David Sylvian publie cette semaine son nouvel opus très très très attendu. Wire, à la pointe de l’actu, comme à son habitude, consacrait sa une le mois dernier au délicat Anglais. Extraits de cette plante essentielle.
Tout commence par une rupture, comme souvent. Mais celle de David Sylvian est un peu particulière, c’est le label Virgin que l’Anglais a quitté en 2003, après vingt ans de relation fructueuse, pour fonder sa propre structure, SamadhiSound. Grâce à celle-ci, il donna naissance à un triste mais beau bébé, « Blemish », son dernier chef-d’oeuvre solo en date où Derek Bailey venait lui prêter guitare forte. Cette fois-ci, Sylvian s’est adjoint les services d’autres « sidemen » de premier plan, le guitariste Otomo Yoshihide, le saxophoniste Evan Parker et son Electro-Acoustic Ensemble ou encore le touche-à-tout, Christian Fennesz.
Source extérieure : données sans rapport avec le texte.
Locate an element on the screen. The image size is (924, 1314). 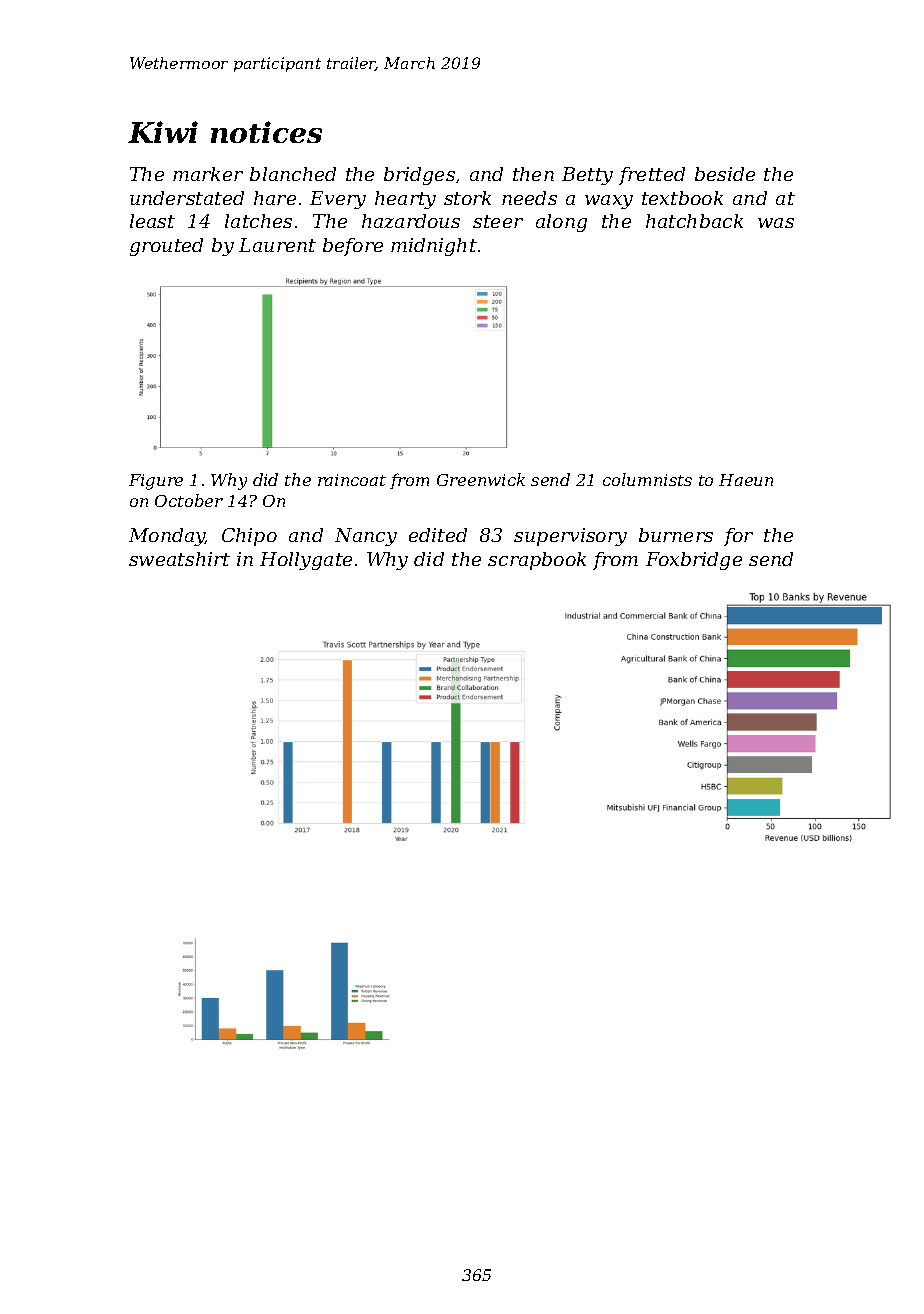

Et le gentleman de la pop de raconter comment la crise du disque lui a paradoxalement permis de s’entourer d’une dream team de musiciens. « Depuis la chute des majors, il y a toute une brochette de musiciens qui jouent les uns avec les autres sans avoir de compte à rendre à un label ou à leur management – ou très peu. Donc je n’ai pas besoin d’aller voir le manager d’Evan Parker pour parler à Evan, c’est beaucoup moins contraignant. »
L’ex-Japan revient sur les raisons qui l’ont poussé à convier des as de l’improvisation free. « On ne peut que leur donner carte blanche. Tout tient alors au choix scrupuleux des musiciens avec lesquels vous allez travailler. Connaître parfaitement leurs spécificités, savoir comment l’un va répondre à l’autre, c’est déjà avoir accompli une bonne partie du travail. » Sa collaboration avec le pianiste Keith Tippett dans les années 90, sa solitude des années 2000 (« Je mène une existence très solitaire, je passe 90% de mes jours seul »), ses interrogations de « vocaliste », le processus créatif qui mène de « Blemish » à « Manafon », l’importance de Derek Bailey dans celui-ci, autant de sujets captivants qu’abord David Sylvian avec le journaliste Biba Kopf. Soit autant de manières de (ne pas) percer le mystère Sylvian. Surtout quand celui-ci tente de mettre des mots sur son songwriting: « Il y a cette espèce d’idée de Ginsberg qui provient de préceptes bouddhistes: first thought, best thought… right thought (la pensée initiale est la meilleure… et la bonne). » « C’est un processus très intuitif, conclut Sylvian, je ne peux pas dire que ce soit une démarche intellectuelle ».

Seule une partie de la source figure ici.